##### Selection
[GH-ISSUE #1732] Use a single request for updating metadata and renaming objects #891

Open
opened 2026-03-04 01:49:42 +03:00 by kerem · 4 comments
Owner

Originally created by @CarstenGrohmann on GitHub (Jul 30, 2021).
Original GitHub issue: https://github.com/s3fs-fuse/s3fs-fuse/issues/1732

Currently, s3fs uses multipart requests with a single part to update metadata or rename objects of medium size (< 5GB).

By switching from multi-part requests to a single PUT request, s3fs can speed up such operations.

One possible change would be to modify put_headers() so that s3fscurl.PutHeadRequest() is executed most of the time.

Current code:

github.com/s3fs-fuse/s3fs-fuse@e1f3b9d8c1/src/s3fs.cpp (L760-L768)
##########
##### Supplied information
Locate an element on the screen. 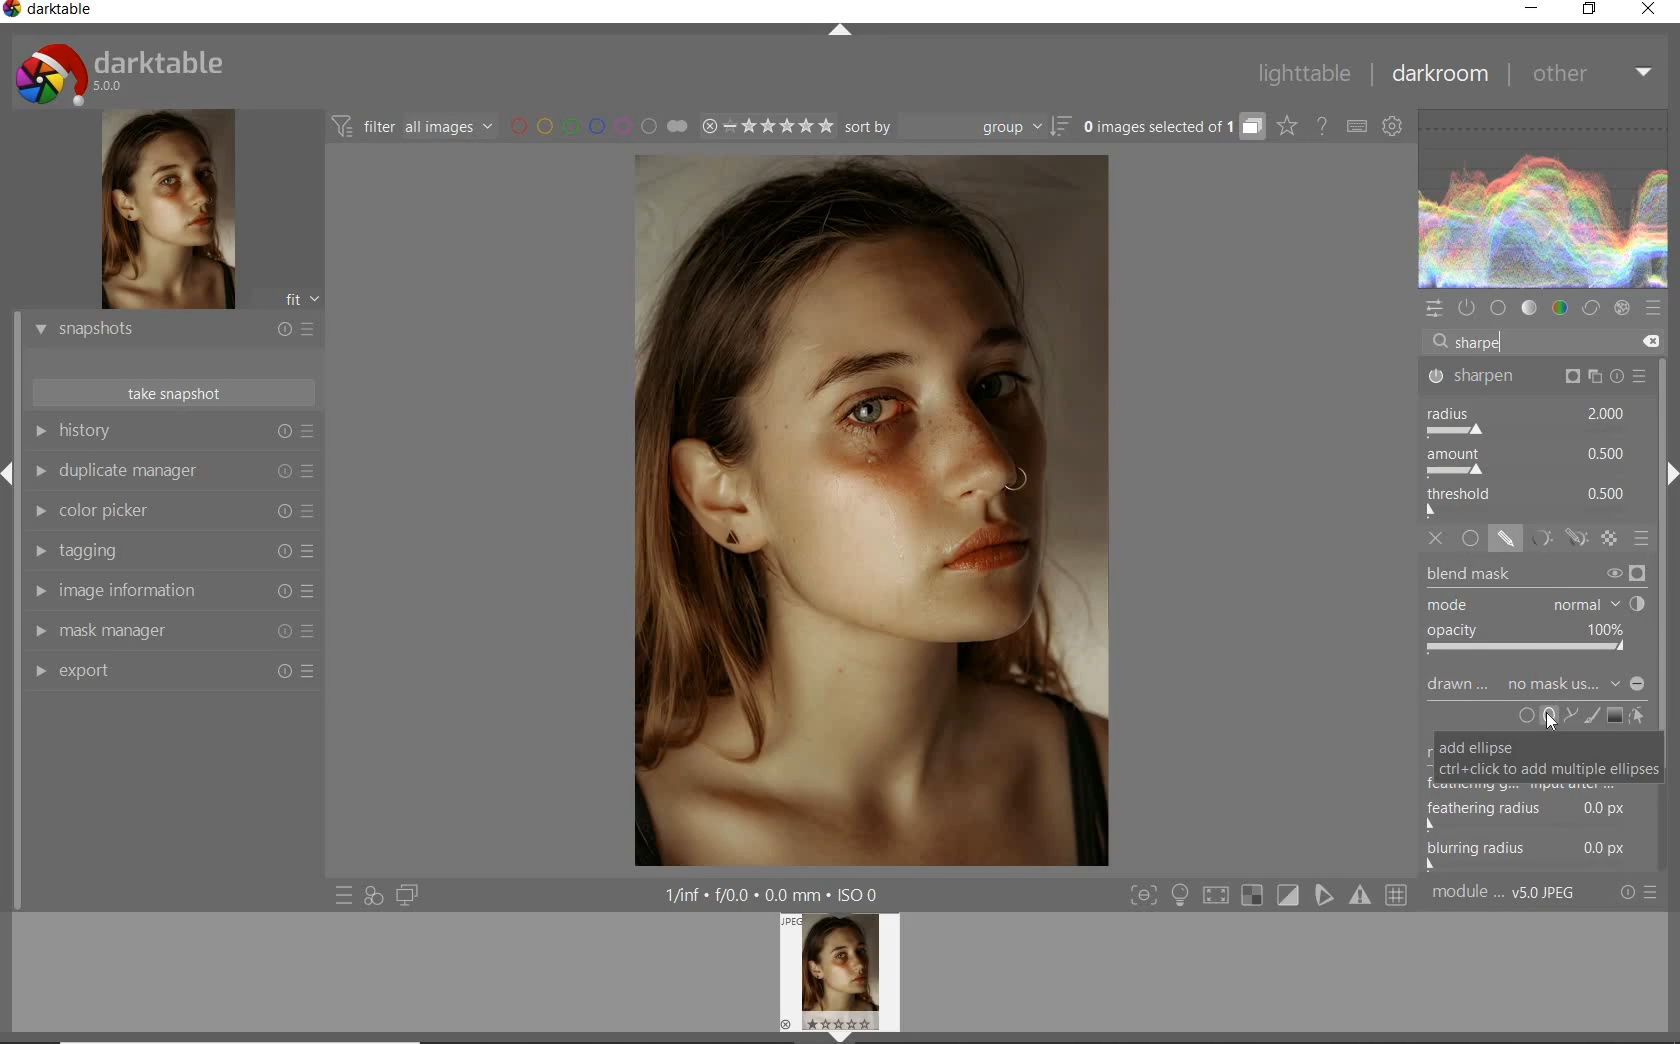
##########
### Exercise tasks
1) Based on the s3fs issue, do the following statements agree with it? Answer yes or no for each, and quote the words from the issue that decide it. (a) s3fs currently uses multipart requests with a single part to rename objects of medium size. (b) The issue proposes replacing multipart requests with several PUT requests. (c) One suggested change is to modify put_headers().
2) According to the s3fs issue, why should s3fs use a single PUT request instead of multipart requests to update metadata and rename objects? Answer in one to three sentences.
3) Resume the s3fs issue after its last line.

### The answers
1)
(a) Yes: "Currently, s3fs uses multipart requests with a single part to update metadata or rename objects of medium size (< 5GB)."
(b) No: "By switching from multi-part requests to a single PUT request"
(c) Yes: "One possible change would be to modify put_headers() so that s3fscurl.PutHeadRequest() is executed most of the time."

2) The issue says that switching from multipart requests to a single PUT request would let s3fs speed up these operations. Currently s3fs uses multipart requests with only one part for objects of medium size (under 5GB).

3)
Suggested change: (untested) Use single PUT request for all < 5GB

diff --git a/src/s3fs.cpp b/src/s3fs.cpp
index 27419e8..83d6f47 100644
--- a/src/s3fs.cpp
+++ b/src/s3fs.cpp
@@ -757,7 +757,7 @@ int put_headers(const char* path, headers_t& meta, bool is_copy, bool use_st_siz
         size = get_size(meta);
     }
 
-    if(!nocopyapi && !nomultipart && size >= multipart_threshold){
+    if(!nocopyapi && !nomultipart && size >= FIVE_GB){
         if(0 != (result = s3fscurl.MultipartHeadRequest(path, size, meta, is_copy))){
             return result;
         }

What do you think about such change?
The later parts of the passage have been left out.